As a recent Wallace Foundation report points out, the stigma of “summer school” runs deep among students and parents—even if the benefits of regularly attending high-quality summer learning programs are high and kids gain an advantage in math and reading. The report came from lessons from the National Summer Learning Project (NSLP), the largest study ever to look at whether and how large-scale, voluntary summer learning programs offered by public school districts can help improve educational outcomes for children. It found that:
Many public school districts are seeking to expand or launch voluntary summer learning programs, especially for children from low-income families. These children experience setbacks over the summer compared to their more affluent peers. Most studies have found that students from low-income families learn less during the summer than do students from higher-income families. Plus, if students do experience summer learning loss, those from low-income neighborhoods experience larger losses over the summer compared to students from wealthier neighborhoods. Students from low-income communities also face an opportunity gap—they are less likely to have access to enriching, non-academic experiences than students from higher-income communities. Voluntary summer learning programs that offer a mix of academics and fun enrichment activities can help address these disparities, potentially helping students from low-income families achieve better academic and social-emotional outcomes.
The students who were invited to our program in a Chicago suburb had struggled academically (and behaviorally) during the school year and the hope was that a different model of learning—something fun in a classroom but more self-directed and less focused on benchmark tests—would help them re-imagine what school could be for them. But it’s hard to reimagine a summer of fun when you land in the same school building you just left a few weeks earlier—and when you don’t feel you don’t have much of a choice in whether you go or not. Districts can call these programs “voluntary,” but the subtext is clear: If your kid is struggling academically, they are expected to attend. We didn’t anticipate how much we needed to unpack the baggage of summer school and how hard it would be to do that in a school building with familiar teachers and classmates. We knew we were creating a warm, welcoming culture and helping students develop relationships with teachers, youth counselors and peers from neighboring schools. We also knew we couldn’t rebuild trust overnight—not in a week, or two weeks or even a month—especially among students who already didn’t feel great about school. The Wallace report offered some other valuable advice to districts and programs trying to address summer learning loss:
  • Parents are very protective of their children’s summers—they want their children to have fun during the summer and a break from what they perceive to be the hard work of the school year.
  • Parents believe that summer learning loss is real but they don’t see the urgency of addressing it. Only when parents were told that their child may fall behind over time, did parents recognize the need to take action.
  • Parents specifically mentioned these potential barriers to having their children take part: transportation, hours of operation, cost, location and proximity to home and the perceived safety of the site.
  • For parents to sign up their children for the summer learning program, they need to be convinced that they will like it.
  • Many of the parents don’t make summer plans until late in the school year.
We made some of those changes this summer.

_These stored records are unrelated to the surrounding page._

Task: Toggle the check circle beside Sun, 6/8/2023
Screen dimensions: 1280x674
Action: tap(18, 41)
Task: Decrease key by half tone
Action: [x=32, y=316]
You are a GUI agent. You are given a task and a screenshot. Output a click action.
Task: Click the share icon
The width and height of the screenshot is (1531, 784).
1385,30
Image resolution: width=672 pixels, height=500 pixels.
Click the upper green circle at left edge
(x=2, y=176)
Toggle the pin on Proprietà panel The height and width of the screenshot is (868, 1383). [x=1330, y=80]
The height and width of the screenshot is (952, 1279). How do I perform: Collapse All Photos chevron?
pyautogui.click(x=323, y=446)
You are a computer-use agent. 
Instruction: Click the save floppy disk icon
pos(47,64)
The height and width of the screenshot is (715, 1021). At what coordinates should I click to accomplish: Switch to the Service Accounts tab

We doubled down on recruiting more scholarship families, and we got the information out to them early. We asked experienced summer camp families to act as “ambassadors” with their friends and neighbors, so those families can learn about the programs from moms they know and trust. We’re going to make transportation easier to coordinate by connecting parents through carpool lists. And we’re going to make sure parents know our teachers and can communicate about their learning needs—something that doesn’t typically happen in a summer environment. My experience taught us that kids can thrive and make remarkable learning gains when given the freedom to discover new skills in a safe, nurturing space. We also learned we need to spend a lot more time thinking about how we can get the kids who need us the most in the door, every day we can.